Key tax highlights from the budget policy statement include:

  • No new tax proposals were introduced. The Government continues to project R5 billion (b) of tax increases in 2021/22.
  • Government spending remains too high for the tax base with the 2020 recession partly driving this gap.
  • Improved tax collection and administration continue to be essential to fiscal consolidation. No additional funding was earmarked for the tax administration to rebuild its capacity.
  • The near-term objectives for the tax administration include:
    • Finalizing a tax gap study in December 2020
    • Focusing on international taxes, particularly aggressive transfer pricing
    • Increasing enforcement to eliminate syndicated fraud and tax crimes
    • Continuing to leverage third-party data to identify noncompliant taxpayers
    • Greater compliance enforcement of PAYE (Pay As You Earn) and Value Added Tax
  • There are no changes to the caps previously announced in the June budget for tax revenue increases over the next four years.

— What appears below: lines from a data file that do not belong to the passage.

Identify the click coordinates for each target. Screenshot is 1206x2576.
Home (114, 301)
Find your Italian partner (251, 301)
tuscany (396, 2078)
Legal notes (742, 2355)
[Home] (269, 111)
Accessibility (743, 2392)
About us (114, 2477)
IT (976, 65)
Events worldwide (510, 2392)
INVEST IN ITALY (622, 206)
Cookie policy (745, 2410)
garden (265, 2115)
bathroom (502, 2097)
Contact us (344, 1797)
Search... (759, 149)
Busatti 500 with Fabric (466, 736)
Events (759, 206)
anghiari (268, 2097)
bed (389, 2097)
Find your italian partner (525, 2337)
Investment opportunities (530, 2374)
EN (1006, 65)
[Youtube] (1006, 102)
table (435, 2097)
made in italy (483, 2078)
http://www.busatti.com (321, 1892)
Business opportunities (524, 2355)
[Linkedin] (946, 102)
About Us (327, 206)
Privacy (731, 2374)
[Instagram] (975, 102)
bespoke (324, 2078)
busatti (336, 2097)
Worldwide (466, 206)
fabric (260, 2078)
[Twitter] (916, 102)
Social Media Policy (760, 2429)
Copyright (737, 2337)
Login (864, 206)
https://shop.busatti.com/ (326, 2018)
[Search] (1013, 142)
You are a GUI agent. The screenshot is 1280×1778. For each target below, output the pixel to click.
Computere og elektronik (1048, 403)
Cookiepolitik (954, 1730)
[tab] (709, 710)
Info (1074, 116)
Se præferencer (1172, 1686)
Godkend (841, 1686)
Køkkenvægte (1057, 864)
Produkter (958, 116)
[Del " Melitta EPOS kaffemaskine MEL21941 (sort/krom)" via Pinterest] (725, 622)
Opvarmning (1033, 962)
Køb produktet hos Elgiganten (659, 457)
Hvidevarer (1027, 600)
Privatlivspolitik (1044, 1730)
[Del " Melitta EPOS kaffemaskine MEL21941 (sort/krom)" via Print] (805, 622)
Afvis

Key exchange control developments include:

  • Inward Listing instruments: All debt, derivatives and exchange traded instruments referencing foreign assets, that are inward listed, traded and settled in Rand on South African exchanges, will be classified as domestic.
  • Loop Structures for FDI purposes: The full ‘loop structure’ restriction has been lifted to encourage inward investments into South Africa, subject to reporting to Financial Surveillance Department of the South African Reserve Bank (FinSurv) as and when the transaction is finalized. This reform will be effective from 1 January 2021 for companies, including private equity funds, provided that the entity is a tax resident in South Africa.
  • Corporate foreign borrowings: All bond and note issuances by South African corporates offshore (excluding SOCs) with recourse to South Africa, will be subject to framework and reporting conditions determined by the South African Reserve Bank, which will replace the current prior-approval process.
  • Annuitisation Requirement for Provident Funds: All NEDLAC constituencies have reached agreement for the annuitisation of provident funds to take effect in March 2021, to enable all members to continue to benefit from tax deductions on their contributions.
  • Early Access to Retirement Savings: Retirement funds are designed primarily to promote life-cycle savings, and encourage individuals to save while working to provide an income when they retire. Treasury has received a number of proposals from taxpayers and some NEDLAC social partners, to enable limited pre-retirement withdrawals from retirement funds, especially during times of a disaster like the COVID-19 pandemic. Treasury has consulted with NEDLAC partners to introduce the necessary legislative amendments next year to allow for limited withdrawals under certain circumstances, but linked to mandatory preservation requirements.
  • Proposed Review of Regulation 28: Government has initiated a process to review Regulation 28 to make it easier for retirement funds to increase their investment in infrastructure, should their board of directors opt to do so.